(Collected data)
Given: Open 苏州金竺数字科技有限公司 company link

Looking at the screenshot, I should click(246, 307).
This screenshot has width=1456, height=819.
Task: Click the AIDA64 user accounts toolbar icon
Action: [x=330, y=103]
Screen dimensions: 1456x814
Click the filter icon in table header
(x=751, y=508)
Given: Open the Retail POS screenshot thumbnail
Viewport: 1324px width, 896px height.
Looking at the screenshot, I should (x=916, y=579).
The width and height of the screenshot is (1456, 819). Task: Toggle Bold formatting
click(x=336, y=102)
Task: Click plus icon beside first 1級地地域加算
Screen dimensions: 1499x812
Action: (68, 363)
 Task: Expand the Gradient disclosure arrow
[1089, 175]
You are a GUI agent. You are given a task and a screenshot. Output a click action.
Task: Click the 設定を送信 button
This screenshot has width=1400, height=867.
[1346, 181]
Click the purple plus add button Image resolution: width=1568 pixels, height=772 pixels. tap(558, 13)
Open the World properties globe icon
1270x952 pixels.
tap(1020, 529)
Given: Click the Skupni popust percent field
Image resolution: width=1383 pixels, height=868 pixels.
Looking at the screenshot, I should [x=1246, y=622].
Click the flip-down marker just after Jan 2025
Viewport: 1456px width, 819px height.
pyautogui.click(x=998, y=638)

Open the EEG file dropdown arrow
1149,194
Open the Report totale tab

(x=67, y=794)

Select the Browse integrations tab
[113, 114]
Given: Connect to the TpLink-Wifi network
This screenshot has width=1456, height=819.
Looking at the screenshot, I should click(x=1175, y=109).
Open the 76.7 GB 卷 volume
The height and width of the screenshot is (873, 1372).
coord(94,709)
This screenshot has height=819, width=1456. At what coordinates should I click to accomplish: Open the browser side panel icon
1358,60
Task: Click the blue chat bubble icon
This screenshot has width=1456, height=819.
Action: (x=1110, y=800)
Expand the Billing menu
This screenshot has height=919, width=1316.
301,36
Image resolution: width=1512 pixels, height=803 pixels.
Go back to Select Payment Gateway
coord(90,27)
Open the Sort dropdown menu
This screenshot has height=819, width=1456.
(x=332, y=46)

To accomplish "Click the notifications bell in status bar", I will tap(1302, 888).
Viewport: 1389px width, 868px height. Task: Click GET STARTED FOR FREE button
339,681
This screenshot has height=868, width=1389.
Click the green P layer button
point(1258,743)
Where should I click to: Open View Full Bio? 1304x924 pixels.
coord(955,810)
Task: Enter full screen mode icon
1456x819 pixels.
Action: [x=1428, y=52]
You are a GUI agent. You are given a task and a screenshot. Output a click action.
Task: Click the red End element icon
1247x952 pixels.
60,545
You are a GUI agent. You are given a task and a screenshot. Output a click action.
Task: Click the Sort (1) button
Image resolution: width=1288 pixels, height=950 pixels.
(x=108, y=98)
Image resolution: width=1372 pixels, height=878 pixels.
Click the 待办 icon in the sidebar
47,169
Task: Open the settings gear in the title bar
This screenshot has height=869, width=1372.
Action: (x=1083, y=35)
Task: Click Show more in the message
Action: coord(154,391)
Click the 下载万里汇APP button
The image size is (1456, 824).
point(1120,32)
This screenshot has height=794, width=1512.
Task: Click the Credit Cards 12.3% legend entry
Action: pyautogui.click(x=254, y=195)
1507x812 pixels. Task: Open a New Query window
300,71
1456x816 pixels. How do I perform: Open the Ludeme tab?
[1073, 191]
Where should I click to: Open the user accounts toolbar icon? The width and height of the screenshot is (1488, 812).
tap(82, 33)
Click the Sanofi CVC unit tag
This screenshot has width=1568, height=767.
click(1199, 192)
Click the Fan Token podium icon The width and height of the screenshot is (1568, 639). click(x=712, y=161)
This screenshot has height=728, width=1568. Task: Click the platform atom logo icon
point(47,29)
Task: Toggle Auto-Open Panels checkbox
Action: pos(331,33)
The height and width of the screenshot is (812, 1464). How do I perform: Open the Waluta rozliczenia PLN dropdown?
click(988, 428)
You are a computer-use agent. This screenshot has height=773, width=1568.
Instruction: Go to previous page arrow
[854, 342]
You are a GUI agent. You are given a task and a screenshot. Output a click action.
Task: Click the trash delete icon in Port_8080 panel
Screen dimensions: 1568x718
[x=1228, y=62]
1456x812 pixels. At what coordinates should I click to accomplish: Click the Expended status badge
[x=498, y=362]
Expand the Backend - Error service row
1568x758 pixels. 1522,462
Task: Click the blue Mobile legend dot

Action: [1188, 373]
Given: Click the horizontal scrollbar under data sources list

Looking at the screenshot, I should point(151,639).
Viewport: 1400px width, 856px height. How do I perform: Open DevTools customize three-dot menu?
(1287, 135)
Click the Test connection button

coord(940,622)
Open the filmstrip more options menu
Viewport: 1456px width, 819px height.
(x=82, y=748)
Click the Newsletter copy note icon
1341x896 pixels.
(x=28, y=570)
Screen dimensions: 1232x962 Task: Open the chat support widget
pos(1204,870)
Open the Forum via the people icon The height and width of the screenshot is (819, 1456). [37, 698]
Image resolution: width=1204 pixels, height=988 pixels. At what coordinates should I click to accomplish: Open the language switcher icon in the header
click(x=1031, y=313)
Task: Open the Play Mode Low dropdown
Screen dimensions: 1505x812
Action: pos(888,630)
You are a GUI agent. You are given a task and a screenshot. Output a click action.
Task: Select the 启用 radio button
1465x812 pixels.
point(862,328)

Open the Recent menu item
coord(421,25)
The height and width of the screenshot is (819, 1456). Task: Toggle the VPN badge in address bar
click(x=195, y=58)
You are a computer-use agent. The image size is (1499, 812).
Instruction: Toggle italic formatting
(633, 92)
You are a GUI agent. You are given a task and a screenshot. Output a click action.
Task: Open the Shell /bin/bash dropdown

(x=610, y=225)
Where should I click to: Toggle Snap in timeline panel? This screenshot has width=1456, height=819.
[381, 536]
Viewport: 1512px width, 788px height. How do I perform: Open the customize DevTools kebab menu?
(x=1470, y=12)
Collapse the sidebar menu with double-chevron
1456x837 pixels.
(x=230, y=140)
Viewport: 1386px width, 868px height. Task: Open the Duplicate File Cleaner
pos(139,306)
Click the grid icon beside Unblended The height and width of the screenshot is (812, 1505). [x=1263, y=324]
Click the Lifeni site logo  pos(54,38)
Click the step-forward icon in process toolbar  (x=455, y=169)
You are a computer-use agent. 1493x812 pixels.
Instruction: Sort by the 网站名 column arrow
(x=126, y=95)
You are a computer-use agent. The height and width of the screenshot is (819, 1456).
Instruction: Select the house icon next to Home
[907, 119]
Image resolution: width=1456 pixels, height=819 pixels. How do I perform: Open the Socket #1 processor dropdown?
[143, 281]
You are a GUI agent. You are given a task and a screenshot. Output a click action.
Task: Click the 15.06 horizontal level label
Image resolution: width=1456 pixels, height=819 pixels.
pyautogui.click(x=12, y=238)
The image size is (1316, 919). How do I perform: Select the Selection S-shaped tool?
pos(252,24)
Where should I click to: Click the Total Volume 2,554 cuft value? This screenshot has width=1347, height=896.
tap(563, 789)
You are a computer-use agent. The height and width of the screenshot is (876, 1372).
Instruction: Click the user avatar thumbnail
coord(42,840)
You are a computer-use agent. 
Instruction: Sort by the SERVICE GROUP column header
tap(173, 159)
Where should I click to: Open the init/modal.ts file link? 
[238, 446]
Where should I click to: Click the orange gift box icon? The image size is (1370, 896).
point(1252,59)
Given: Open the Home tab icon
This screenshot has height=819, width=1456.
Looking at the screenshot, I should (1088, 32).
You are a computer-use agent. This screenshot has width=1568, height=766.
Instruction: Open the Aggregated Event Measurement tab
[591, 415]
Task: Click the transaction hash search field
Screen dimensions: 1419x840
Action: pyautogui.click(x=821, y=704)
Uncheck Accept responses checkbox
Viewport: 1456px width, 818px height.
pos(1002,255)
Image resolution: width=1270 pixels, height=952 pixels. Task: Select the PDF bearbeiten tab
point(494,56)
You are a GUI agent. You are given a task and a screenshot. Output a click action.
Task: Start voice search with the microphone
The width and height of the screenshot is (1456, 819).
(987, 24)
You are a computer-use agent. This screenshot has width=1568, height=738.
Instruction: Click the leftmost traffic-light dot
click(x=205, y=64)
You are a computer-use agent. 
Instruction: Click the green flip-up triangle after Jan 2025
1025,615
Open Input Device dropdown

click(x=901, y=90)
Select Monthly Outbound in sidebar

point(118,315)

--- WORK INSTRUCTIONS ---
Look for the string "search" in the data above and return every line that has it.

--- EXERCISE RESPONSE ---
Task: Click the transaction hash search field
Task: Start voice search with the microphone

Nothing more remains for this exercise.